En séjour aux États-Unis, où il a assisté au match entre la RDC et le Portugal soldé par un nul (1-1), le chef de l’État congolais, Félix Antoine Tshisekedi Tshilombo, a poursuivi sa tournée auprès de la diaspora congolaise. Ce mercredi 17 juin à Houston, dans l’État du Texas, il a accusé les ennemis de la RDC d’avoir assassiné un patriote et leader congolais, Mzee Laurent-Désiré Kabila, avant de placer Joseph Kabila à la tête du pays afin de pouvoir le manipuler.
« Les ennemis étaient entrés, nous étions distraits. Ils ont même écarté un fils du pays, Laurent-Désiré Kabila, et ils ont placé leur chien, Joseph Kabila, qu’ils pouvaient dresser à leur guise », a déclaré Félix Tshisekedi devant la diaspora congolaise à Houston.
Cette déclaration a suscité de nombreuses réactions dans l’opinion publique. Certains rappellent que Joseph Kabila avait hérité d’un pays profondément marqué par les guerres, avec plusieurs territoires sous contrôle des rébellions. Ses partisans soulignent qu’il a contribué à la réunification du territoire national, organisé les premières élections pluralistes depuis l’indépendance, favorisé une alternance politiques pacifique et adopté le Code minier congolais.
L’ancien gouverneur du Lualaba et ancien ministre Richard Muyej Mangez Mans a vivement réagi aux déclarations du président de la République, Félix Tshisekedi, tenues à Houston, aux États-Unis, au cours desquelles ce dernier a publiquement qualifié son prédécesseur, Joseph Kabila, de « chien ».
Dans un message publié sur son compte X, l’ancien responsable Gouverneur du Lualaba a exprimé son indignation, estimant que de tels propos sont incompatibles avec la dignité de la fonction présidentielle.
« C’est avec un profond regret que j’ai pris connaissance des déclarations offensantes tenues par le Président de la République à l’égard de son prédécesseur, dont chacun garde en mémoire la transition pacifique et exemplaire. Qu’une telle sortie survienne en pleine célébration d’un succès sportif national — un moment qui devrait sceller notre unité — heurte la conscience collective et fragilise les repères moraux de notre jeunesse », a-t-il déclaré.
Selon Richard Muyej, le chef de l’État, en tant que première autorité du pays, se doit d’adopter un discours rassembleur et exemplaire.

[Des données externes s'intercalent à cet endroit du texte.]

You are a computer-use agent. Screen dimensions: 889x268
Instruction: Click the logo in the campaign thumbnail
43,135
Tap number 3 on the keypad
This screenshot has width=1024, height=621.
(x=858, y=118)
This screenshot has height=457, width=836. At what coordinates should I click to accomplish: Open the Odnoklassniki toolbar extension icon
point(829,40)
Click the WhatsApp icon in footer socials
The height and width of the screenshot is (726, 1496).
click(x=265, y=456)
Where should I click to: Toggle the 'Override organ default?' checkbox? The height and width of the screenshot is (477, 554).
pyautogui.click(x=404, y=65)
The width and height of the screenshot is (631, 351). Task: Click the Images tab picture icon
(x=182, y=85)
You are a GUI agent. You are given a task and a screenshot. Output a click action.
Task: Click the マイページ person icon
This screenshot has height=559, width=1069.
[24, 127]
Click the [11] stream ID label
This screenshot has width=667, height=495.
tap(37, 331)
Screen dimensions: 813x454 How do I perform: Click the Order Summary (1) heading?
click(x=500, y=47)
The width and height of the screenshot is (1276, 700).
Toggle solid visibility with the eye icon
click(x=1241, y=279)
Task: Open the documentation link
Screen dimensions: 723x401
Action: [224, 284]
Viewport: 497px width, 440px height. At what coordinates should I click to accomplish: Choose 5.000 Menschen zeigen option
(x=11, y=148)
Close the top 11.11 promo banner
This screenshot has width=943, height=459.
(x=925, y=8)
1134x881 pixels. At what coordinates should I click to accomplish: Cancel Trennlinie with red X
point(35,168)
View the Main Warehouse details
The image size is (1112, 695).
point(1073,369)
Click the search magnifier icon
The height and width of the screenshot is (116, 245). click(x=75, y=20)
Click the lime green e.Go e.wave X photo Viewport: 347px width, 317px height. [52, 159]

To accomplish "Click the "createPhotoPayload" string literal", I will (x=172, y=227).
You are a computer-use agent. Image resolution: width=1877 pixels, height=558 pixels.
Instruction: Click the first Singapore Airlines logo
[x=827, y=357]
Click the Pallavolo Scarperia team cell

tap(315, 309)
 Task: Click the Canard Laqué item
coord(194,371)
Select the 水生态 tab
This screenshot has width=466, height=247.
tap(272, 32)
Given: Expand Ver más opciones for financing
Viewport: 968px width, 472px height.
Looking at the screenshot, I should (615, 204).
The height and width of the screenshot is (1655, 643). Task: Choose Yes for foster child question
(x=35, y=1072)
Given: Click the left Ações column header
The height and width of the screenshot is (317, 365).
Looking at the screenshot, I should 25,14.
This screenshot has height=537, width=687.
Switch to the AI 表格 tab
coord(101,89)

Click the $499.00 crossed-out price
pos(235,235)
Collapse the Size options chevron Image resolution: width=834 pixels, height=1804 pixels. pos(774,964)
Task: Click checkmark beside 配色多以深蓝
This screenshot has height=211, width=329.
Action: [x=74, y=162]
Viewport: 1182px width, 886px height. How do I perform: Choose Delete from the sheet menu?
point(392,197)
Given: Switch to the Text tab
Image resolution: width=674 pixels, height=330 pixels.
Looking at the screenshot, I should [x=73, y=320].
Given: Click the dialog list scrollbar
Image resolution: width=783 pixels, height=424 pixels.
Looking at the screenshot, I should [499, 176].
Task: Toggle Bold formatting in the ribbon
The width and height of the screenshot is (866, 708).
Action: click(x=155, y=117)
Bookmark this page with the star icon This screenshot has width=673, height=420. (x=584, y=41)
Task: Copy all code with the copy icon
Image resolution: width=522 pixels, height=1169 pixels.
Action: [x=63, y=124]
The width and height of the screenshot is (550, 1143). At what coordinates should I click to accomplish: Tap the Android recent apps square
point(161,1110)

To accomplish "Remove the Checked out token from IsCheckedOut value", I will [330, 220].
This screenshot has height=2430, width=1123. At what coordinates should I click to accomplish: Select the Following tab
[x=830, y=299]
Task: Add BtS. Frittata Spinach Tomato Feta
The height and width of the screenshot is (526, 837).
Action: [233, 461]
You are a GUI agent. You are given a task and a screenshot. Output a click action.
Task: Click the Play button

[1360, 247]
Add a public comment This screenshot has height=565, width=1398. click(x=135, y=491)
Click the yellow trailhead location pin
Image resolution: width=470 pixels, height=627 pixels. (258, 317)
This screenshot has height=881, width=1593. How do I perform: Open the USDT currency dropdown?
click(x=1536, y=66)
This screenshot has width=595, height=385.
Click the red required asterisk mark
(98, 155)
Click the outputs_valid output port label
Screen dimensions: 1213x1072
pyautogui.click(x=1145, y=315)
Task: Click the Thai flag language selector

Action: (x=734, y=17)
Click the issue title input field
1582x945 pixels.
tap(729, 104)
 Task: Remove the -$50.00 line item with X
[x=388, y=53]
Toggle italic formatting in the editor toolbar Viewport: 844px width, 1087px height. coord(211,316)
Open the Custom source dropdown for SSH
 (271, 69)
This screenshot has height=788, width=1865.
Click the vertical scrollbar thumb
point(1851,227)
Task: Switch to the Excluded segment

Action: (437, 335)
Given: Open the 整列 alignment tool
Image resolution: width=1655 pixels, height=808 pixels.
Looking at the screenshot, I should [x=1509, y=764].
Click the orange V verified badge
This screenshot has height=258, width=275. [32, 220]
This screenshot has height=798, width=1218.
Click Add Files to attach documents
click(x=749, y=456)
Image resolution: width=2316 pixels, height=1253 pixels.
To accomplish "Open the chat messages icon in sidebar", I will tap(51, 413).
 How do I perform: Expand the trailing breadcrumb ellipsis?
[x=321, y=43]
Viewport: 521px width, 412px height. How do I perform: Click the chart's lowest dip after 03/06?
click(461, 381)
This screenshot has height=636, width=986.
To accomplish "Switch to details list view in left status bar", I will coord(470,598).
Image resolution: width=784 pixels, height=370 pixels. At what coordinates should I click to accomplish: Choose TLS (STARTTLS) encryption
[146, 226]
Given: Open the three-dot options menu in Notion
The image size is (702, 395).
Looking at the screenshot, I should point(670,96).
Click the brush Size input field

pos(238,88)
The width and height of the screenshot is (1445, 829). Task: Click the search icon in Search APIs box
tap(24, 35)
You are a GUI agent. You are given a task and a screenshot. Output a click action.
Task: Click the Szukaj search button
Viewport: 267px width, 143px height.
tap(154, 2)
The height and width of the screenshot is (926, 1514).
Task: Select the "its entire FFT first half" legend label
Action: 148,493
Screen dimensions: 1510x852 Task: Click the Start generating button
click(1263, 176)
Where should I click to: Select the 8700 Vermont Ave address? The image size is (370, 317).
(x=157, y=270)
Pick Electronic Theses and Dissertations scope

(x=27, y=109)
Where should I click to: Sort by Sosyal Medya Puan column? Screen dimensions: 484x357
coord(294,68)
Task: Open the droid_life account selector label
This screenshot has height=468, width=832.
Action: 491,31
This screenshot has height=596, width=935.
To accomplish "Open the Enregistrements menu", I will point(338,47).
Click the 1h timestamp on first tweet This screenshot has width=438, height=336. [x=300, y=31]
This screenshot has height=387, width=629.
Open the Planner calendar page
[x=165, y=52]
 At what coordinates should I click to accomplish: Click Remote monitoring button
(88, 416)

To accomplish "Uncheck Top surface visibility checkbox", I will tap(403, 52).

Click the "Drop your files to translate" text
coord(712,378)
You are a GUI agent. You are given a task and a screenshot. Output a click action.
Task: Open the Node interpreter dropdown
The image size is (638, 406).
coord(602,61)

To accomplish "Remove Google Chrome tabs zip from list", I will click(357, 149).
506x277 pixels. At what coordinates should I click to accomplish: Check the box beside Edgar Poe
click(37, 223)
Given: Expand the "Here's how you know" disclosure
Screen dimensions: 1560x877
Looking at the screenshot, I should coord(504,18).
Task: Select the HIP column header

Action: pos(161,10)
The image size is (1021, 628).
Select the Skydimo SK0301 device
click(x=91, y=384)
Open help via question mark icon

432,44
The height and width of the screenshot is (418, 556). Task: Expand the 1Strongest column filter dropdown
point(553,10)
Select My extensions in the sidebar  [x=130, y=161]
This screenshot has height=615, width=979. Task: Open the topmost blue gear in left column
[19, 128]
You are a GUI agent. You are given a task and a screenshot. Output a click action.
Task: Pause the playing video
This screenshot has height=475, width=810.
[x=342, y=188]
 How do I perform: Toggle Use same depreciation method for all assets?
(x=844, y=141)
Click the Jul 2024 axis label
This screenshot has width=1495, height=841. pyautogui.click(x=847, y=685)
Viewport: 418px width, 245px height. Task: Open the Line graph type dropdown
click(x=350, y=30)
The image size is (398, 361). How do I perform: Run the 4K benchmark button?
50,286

« Le chef de l’État se situe au premier rang de la sphère de référence pour les générations futures ; la dignité de sa fonction exige une parole qui rassemble, inspire et éduque, plutôt qu’elle ne divise », a-t-il ajouté.
L’ancien gouverneur estime par ailleurs que cet épisode dépasse le cadre d’un simple dérapage verbal et s’inscrit dans une tendance plus large.
« Force est de constater, avec une profonde inquiétude, que ce positionnement n’est plus un incident isolé, mais tend à devenir une constante de gouvernance », a-t-il affirmé.
Ces déclarations interviennent dans un contexte politique marqué par de fortes tensions entre le pouvoir et l’opposition, sur fond de débats autour des réformes institutionnelles et de la préparation des prochaines échéances politiques.
À ce stade, la présidence de la République n’a pas officiellement réagi aux propos de Richard Muyej.